# YOUR INSTRUCTIONS
Nothing in the records should be altered; retype them all exactly.

○ ○ ○ ○ ○

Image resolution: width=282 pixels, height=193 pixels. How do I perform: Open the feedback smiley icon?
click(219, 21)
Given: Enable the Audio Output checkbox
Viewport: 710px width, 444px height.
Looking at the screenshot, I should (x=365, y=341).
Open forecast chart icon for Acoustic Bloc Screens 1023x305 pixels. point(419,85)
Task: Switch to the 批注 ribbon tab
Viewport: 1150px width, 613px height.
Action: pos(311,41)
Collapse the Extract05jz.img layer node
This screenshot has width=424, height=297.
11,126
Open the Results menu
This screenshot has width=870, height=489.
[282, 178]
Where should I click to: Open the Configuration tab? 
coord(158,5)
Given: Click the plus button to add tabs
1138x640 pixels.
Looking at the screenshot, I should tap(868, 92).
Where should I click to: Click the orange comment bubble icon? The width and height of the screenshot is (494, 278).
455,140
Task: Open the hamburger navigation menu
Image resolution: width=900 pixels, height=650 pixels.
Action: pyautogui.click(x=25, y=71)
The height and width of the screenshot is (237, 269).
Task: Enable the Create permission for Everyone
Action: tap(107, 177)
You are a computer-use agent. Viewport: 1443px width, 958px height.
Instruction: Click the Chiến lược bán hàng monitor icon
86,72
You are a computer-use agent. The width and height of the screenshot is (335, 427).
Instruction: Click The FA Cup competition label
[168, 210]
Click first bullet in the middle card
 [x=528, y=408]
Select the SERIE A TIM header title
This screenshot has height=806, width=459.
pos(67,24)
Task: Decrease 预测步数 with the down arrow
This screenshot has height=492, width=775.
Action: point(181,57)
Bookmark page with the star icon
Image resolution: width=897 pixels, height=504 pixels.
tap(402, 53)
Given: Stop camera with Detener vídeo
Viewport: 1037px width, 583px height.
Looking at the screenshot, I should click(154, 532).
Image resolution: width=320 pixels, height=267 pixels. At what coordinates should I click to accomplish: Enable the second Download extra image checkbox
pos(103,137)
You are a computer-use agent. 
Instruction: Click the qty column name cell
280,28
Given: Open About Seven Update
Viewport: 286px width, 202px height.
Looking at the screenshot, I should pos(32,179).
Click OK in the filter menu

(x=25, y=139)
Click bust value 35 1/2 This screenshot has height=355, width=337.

○ ○ ○ ○ ○

# RESULT FOR THIS EXERCISE
Image resolution: width=282 pixels, height=193 pixels. How do I perform: Open the feedback smiley icon?
click(219, 21)
Given: Enable the Audio Output checkbox
Viewport: 710px width, 444px height.
Looking at the screenshot, I should (x=365, y=341).
Open forecast chart icon for Acoustic Bloc Screens 1023x305 pixels. point(419,85)
Task: Switch to the 批注 ribbon tab
Viewport: 1150px width, 613px height.
Action: pos(311,41)
Collapse the Extract05jz.img layer node
This screenshot has width=424, height=297.
11,126
Open the Results menu
This screenshot has width=870, height=489.
[282, 178]
Where should I click to: Open the Configuration tab? 
coord(158,5)
Given: Click the plus button to add tabs
1138x640 pixels.
Looking at the screenshot, I should tap(868, 92).
Where should I click to: Click the orange comment bubble icon? The width and height of the screenshot is (494, 278).
455,140
Task: Open the hamburger navigation menu
Image resolution: width=900 pixels, height=650 pixels.
Action: pyautogui.click(x=25, y=71)
The height and width of the screenshot is (237, 269).
Task: Enable the Create permission for Everyone
Action: tap(107, 177)
You are a computer-use agent. Viewport: 1443px width, 958px height.
Instruction: Click the Chiến lược bán hàng monitor icon
86,72
You are a computer-use agent. The width and height of the screenshot is (335, 427).
Instruction: Click The FA Cup competition label
[168, 210]
Click first bullet in the middle card
 [x=528, y=408]
Select the SERIE A TIM header title
This screenshot has height=806, width=459.
pos(67,24)
Task: Decrease 预测步数 with the down arrow
This screenshot has height=492, width=775.
Action: point(181,57)
Bookmark page with the star icon
Image resolution: width=897 pixels, height=504 pixels.
tap(402, 53)
Given: Stop camera with Detener vídeo
Viewport: 1037px width, 583px height.
Looking at the screenshot, I should click(154, 532).
Image resolution: width=320 pixels, height=267 pixels. At what coordinates should I click to accomplish: Enable the second Download extra image checkbox
pos(103,137)
You are a computer-use agent. 
Instruction: Click the qty column name cell
280,28
Given: Open About Seven Update
Viewport: 286px width, 202px height.
Looking at the screenshot, I should pos(32,179).
Click OK in the filter menu

(x=25, y=139)
Click bust value 35 1/2 This screenshot has height=355, width=337.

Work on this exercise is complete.